Task details: Retype the rows from the line containing "Given: Click the Номер value 12085 in table" through the end of the rows, including both the first and last lines, and leave the pictures out.

[Items listed in a dataset]
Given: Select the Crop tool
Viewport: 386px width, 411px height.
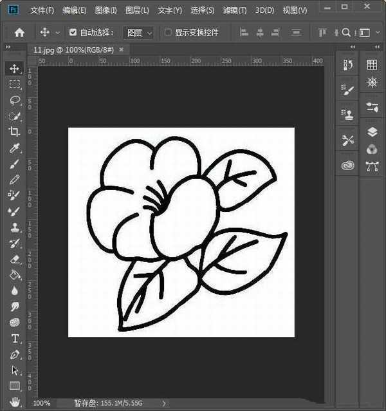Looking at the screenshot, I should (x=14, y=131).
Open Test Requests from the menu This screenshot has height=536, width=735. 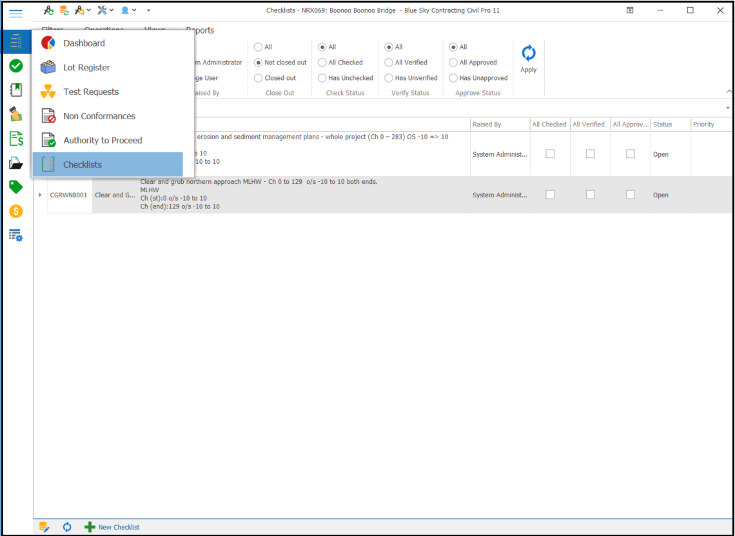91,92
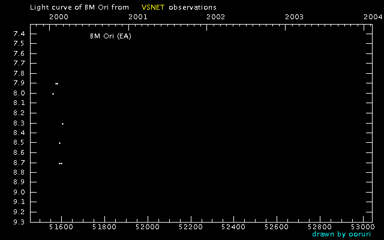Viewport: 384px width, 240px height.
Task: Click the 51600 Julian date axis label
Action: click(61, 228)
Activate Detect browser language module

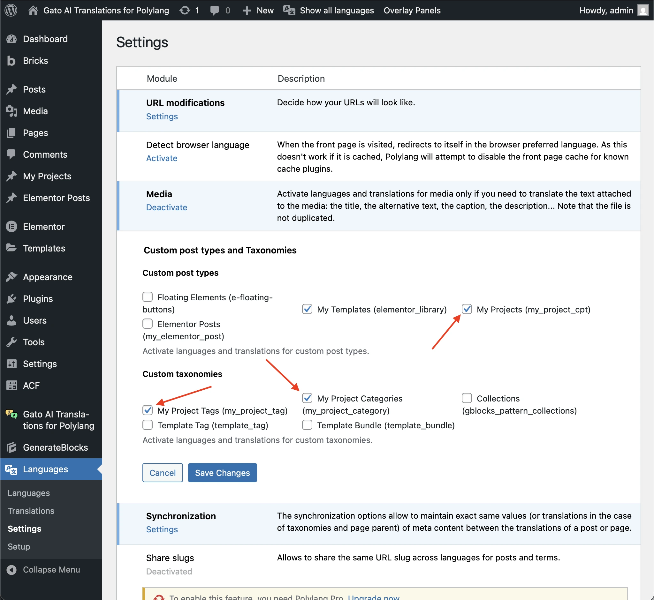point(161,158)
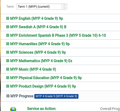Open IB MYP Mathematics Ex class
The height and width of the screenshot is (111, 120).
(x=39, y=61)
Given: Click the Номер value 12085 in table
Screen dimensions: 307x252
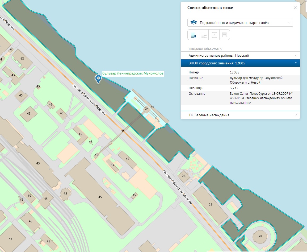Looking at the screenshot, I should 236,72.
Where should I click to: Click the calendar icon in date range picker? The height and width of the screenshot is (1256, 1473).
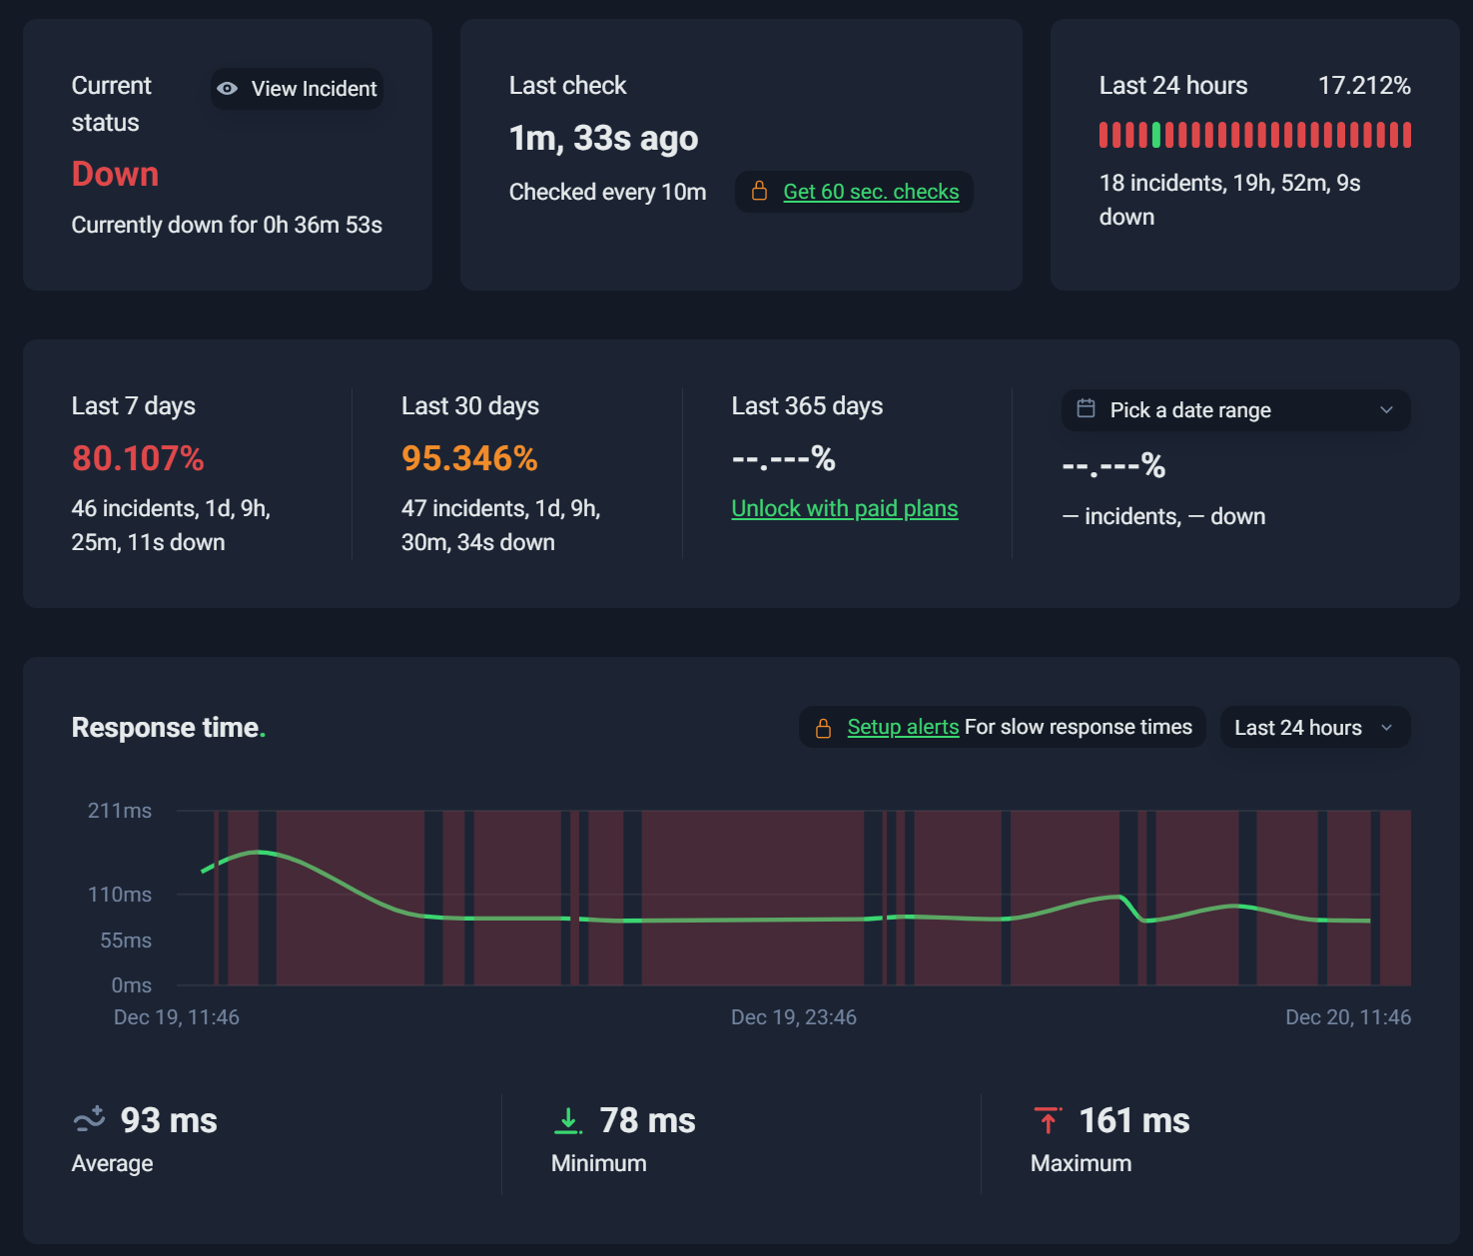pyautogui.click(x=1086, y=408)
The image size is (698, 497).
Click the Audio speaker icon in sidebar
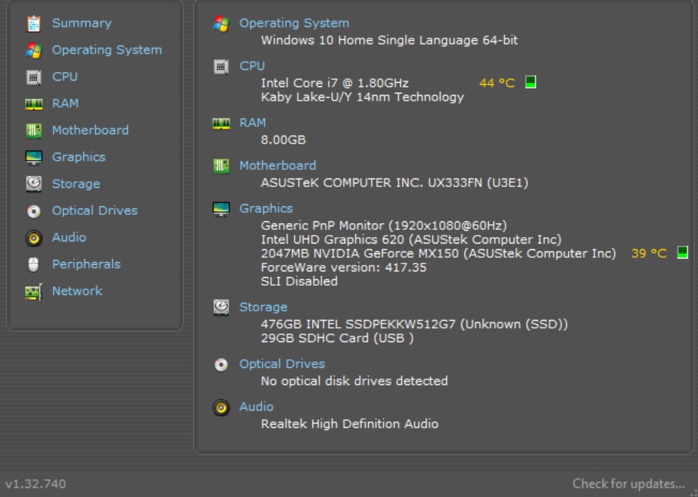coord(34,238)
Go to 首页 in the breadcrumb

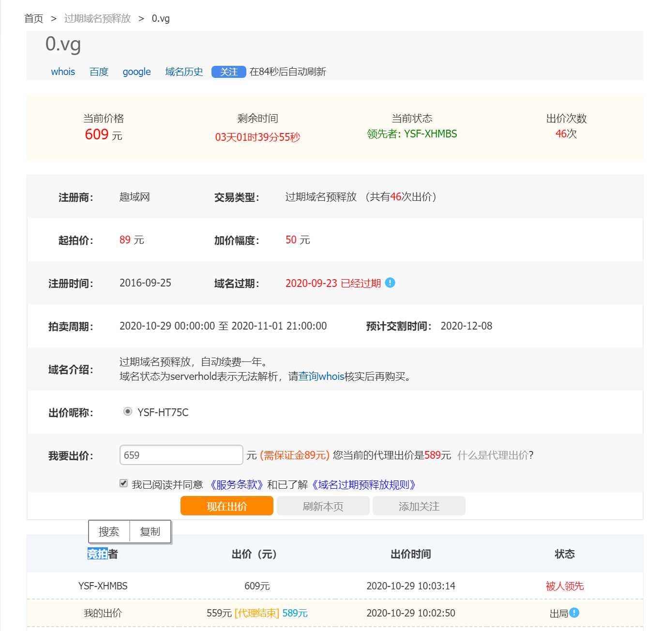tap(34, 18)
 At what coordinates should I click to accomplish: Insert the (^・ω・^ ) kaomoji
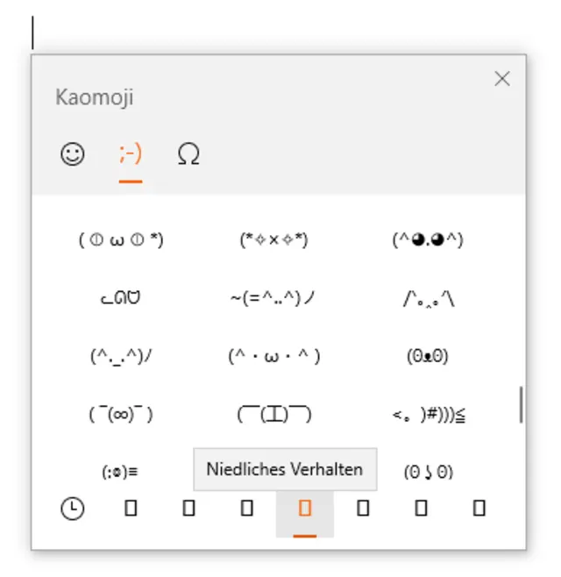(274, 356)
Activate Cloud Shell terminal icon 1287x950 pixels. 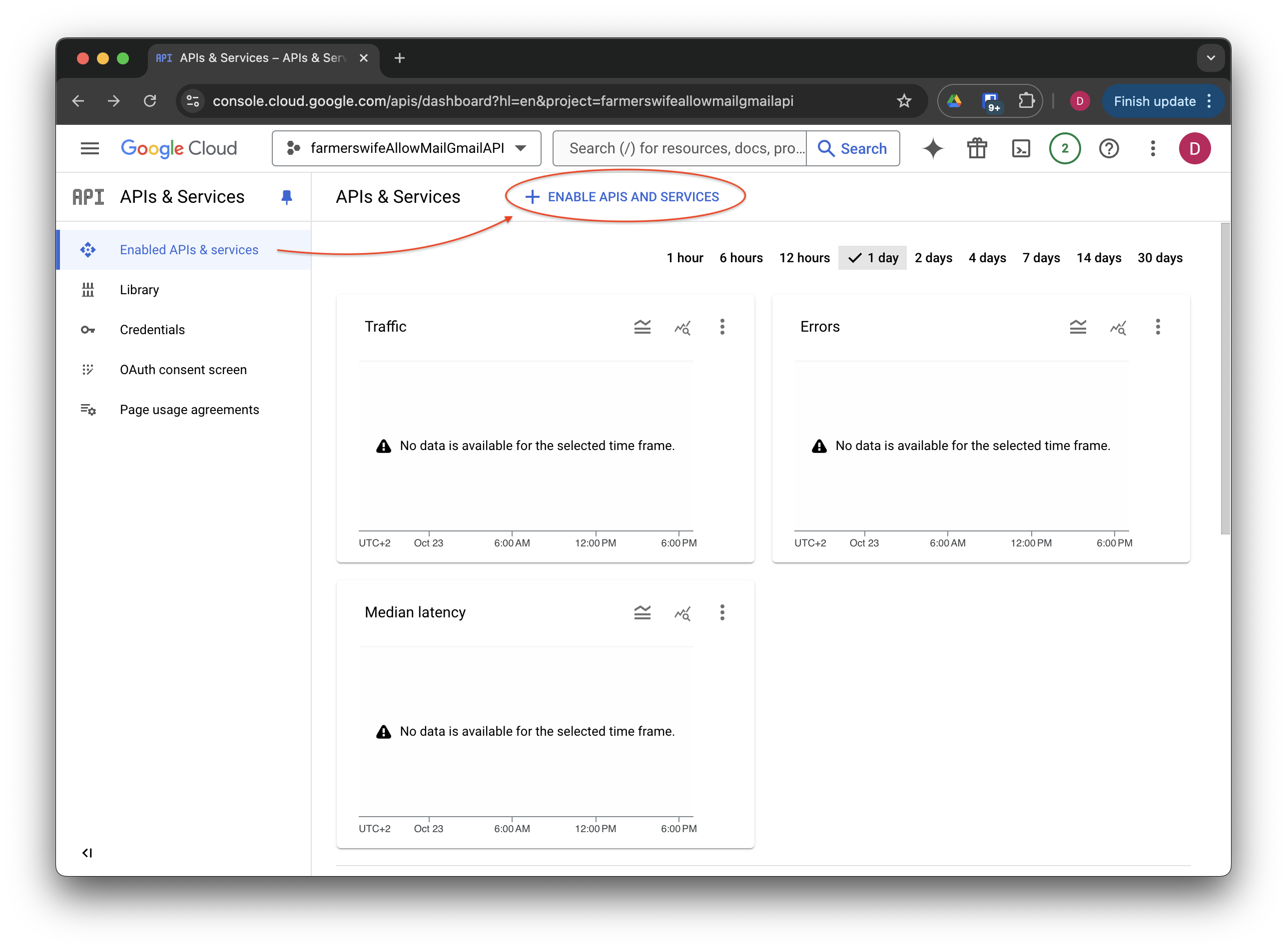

Final result:
Given: Click the Номер value 12085 in table
Screen dimensions: 307x252
Looking at the screenshot, I should 236,72.
Where should I click to: Click the calendar icon in date range picker? The height and width of the screenshot is (1256, 1473).
pyautogui.click(x=1086, y=408)
The image size is (698, 497).
Click the Audio speaker icon in sidebar
coord(34,238)
Go to 首页 in the breadcrumb

tap(34, 18)
 At what coordinates should I click to accomplish: Insert the (^・ω・^ ) kaomoji
(274, 356)
Activate Cloud Shell terminal icon 1287x950 pixels. 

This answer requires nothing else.